Regulators should seriously consider mandating the following:
a. Transparency Requirements
Full dataset disclosure, training logs, and provenance tagging should be statutory, not optional. Without them, no licensing regime—market-based or statutory—can function.
b. Territorial Licensing Obligations
Because AI companies operate globally, regulators should explicitly allow national CMOs and rightsholders to license AI providers regardless of where training occurred. This follows the logic of territorial copyright enforcement already embedded in international law.
c. Audit Rights
Auditability is indispensable. Regulators should create a legal basis compelling AI companies to retain and disclose training metadata.
d. Downstream Usage Reporting
Platforms distributing AI-generated content should have reporting duties similar to those in existing copyright regimes.
2. Which Principles Should Not Be Directly Mandated?
Regulators should be more cautious about mandating:
specific royalty formulas (best left to private negotiation)
treating AI outputs as automatic derivative works (this may require future case law to settle nuances)
minimum guarantees (competition law issues may arise)
Regulators should set the conditions for fair licensing, not dictate the commercial terms.
3. Should Regulators Encourage Litigation?
Not directly. But regulators can:
Clarify that litigation is a valid mechanism to establish precedent.
Support frameworks (like the EU AI Act) that shift burdens toward compliance and transparency.

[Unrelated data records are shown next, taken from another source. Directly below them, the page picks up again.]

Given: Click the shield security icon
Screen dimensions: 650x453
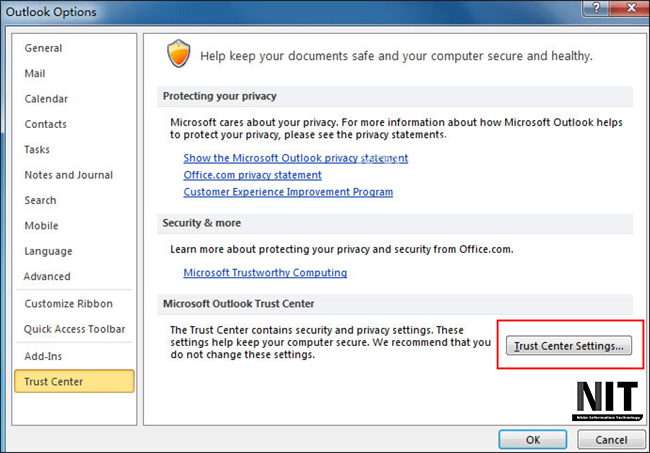Looking at the screenshot, I should (179, 53).
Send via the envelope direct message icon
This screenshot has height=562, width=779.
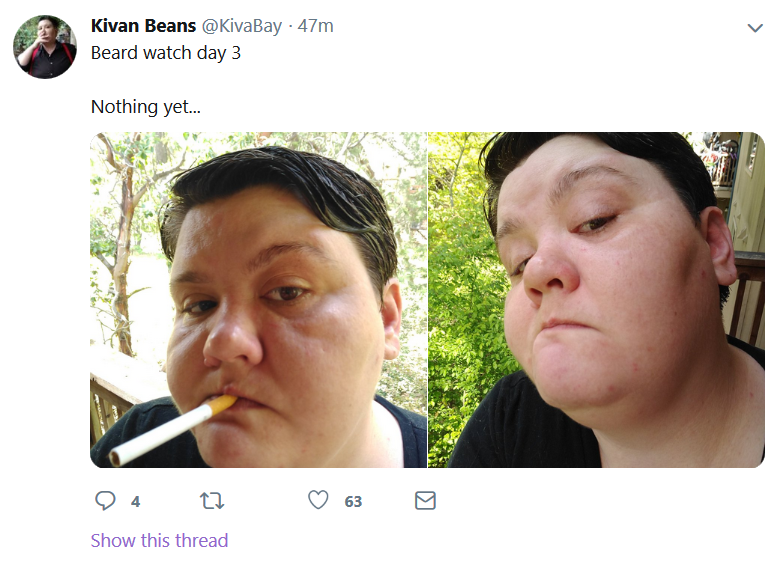coord(425,500)
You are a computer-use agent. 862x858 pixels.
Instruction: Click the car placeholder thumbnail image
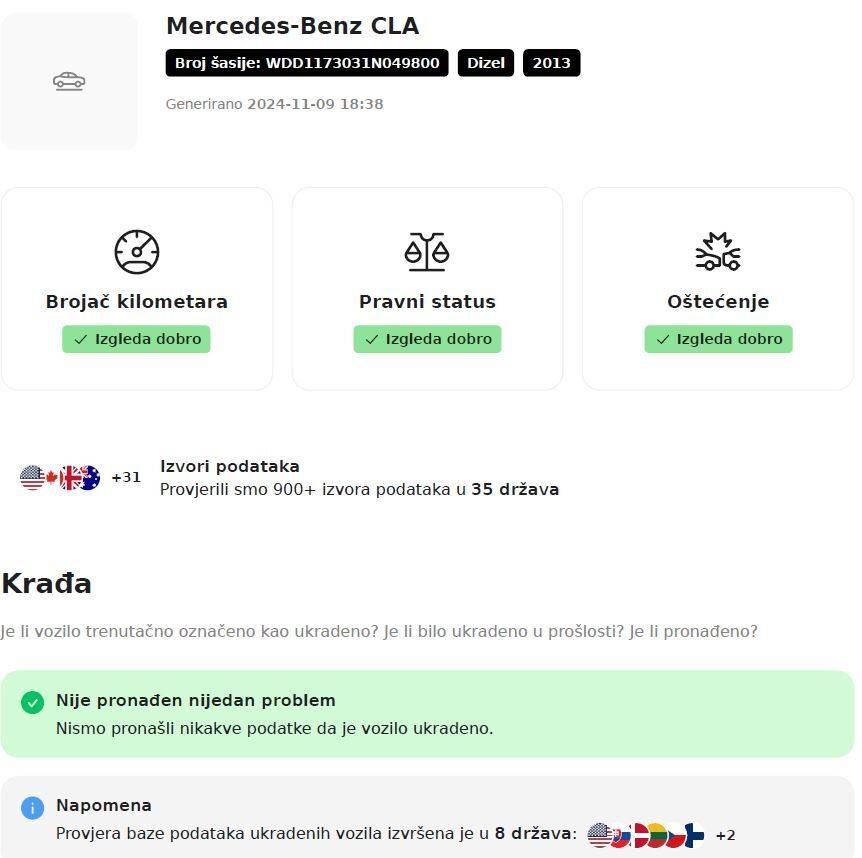pyautogui.click(x=69, y=81)
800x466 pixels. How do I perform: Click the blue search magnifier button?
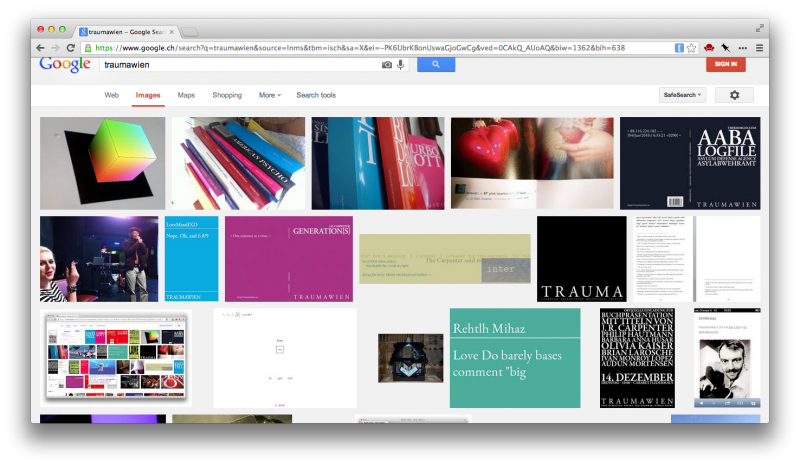click(436, 64)
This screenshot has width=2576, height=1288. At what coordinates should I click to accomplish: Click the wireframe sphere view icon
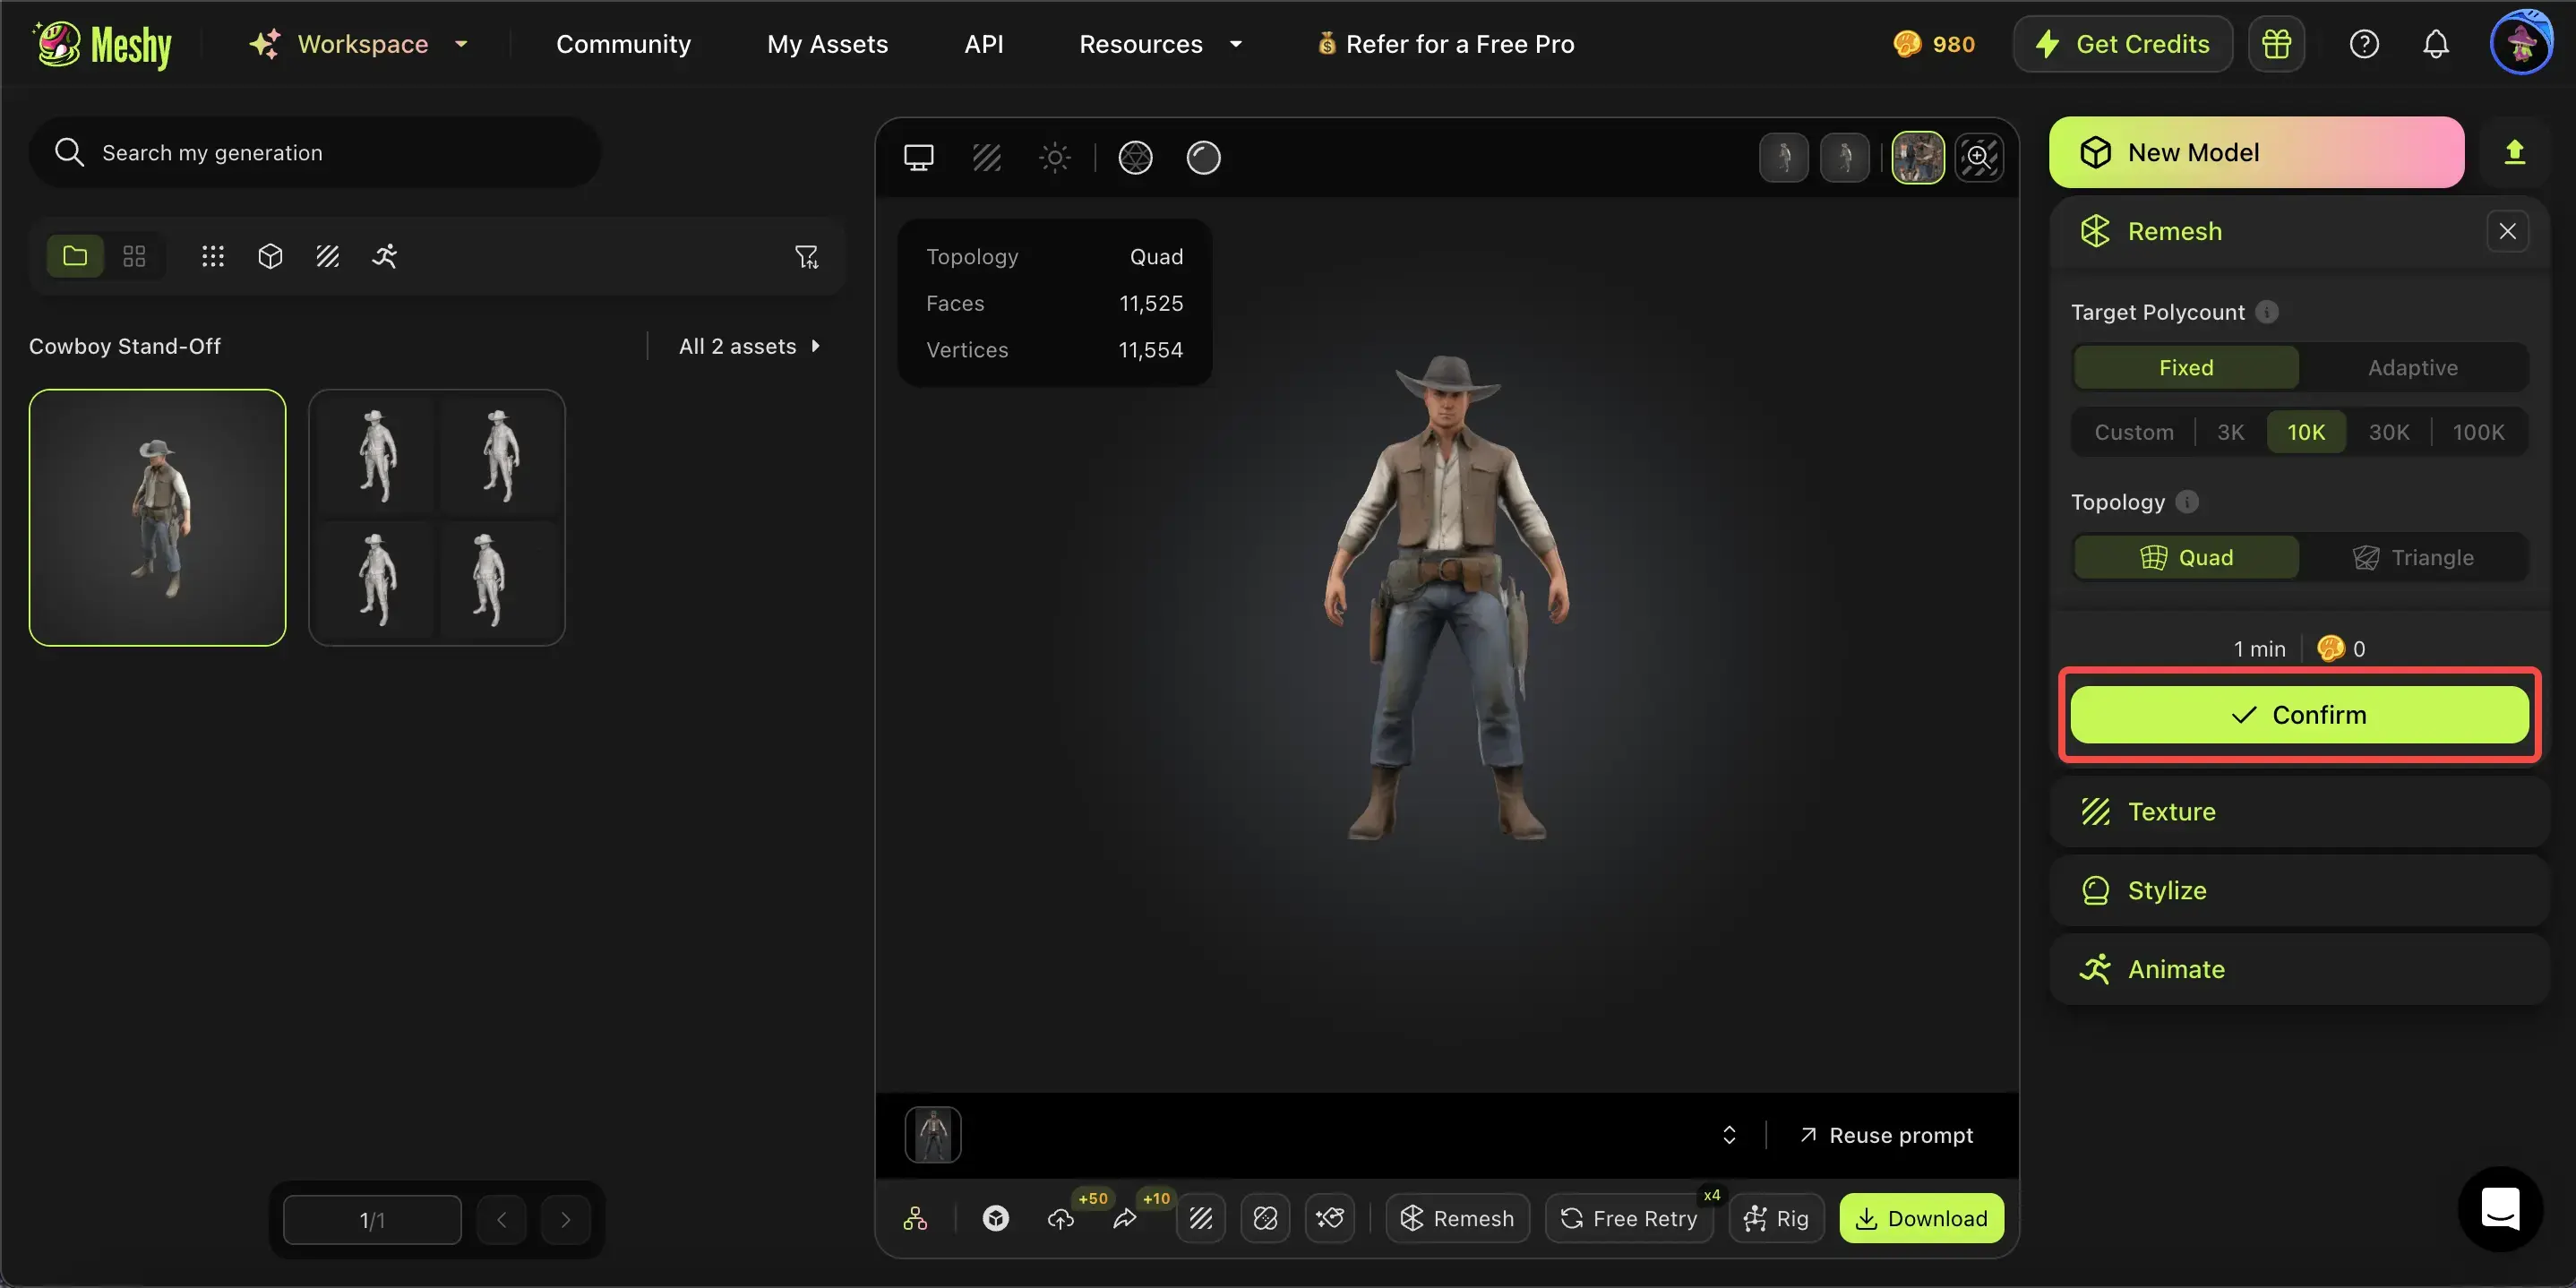pyautogui.click(x=1135, y=157)
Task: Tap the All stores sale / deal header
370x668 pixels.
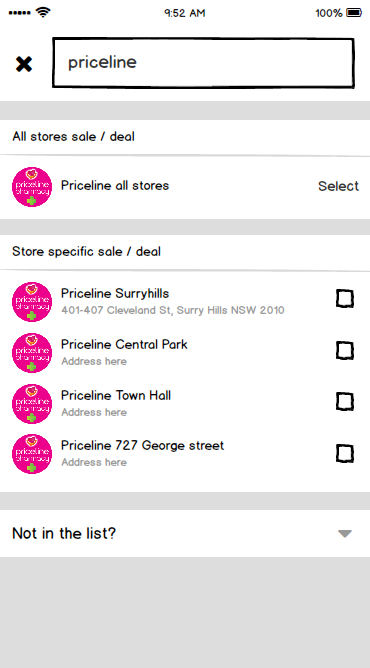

Litigation remains necessary until the market stabilises.
V. Conclusion: A Blueprint Worth Adopting—With Regulatory Reinforcement
The IMPF’s principles articulate a sophisticated, future-focused model for licensing generative AI. They recognise the economic realities of AI development, the fragility of creative ecosystems, and the need for both ex-ante transparency and ex-post enforcement.
My overall judgments:
Should others adhere to it?
Yes. CMOs, rights owners, platforms, and AI developers should treat these principles as the baseline for serious negotiations. The model is fair, scalable, and technologically informed.Should regulators make use of these suggestions?
Yes, selectively. Regulators should adopt the transparency, audit, territorial scope, and output-reporting obligations.
They should not prescribe economic terms but should enable the licensing market to function by mandating the information flows and rights-recognition structures upon which licensing depends.
Ultimately, the IMPF model is not just about protecting music—it is about ensuring that human creativity, in all its forms, retains agency, economic dignity, and practical control in an AI-driven world.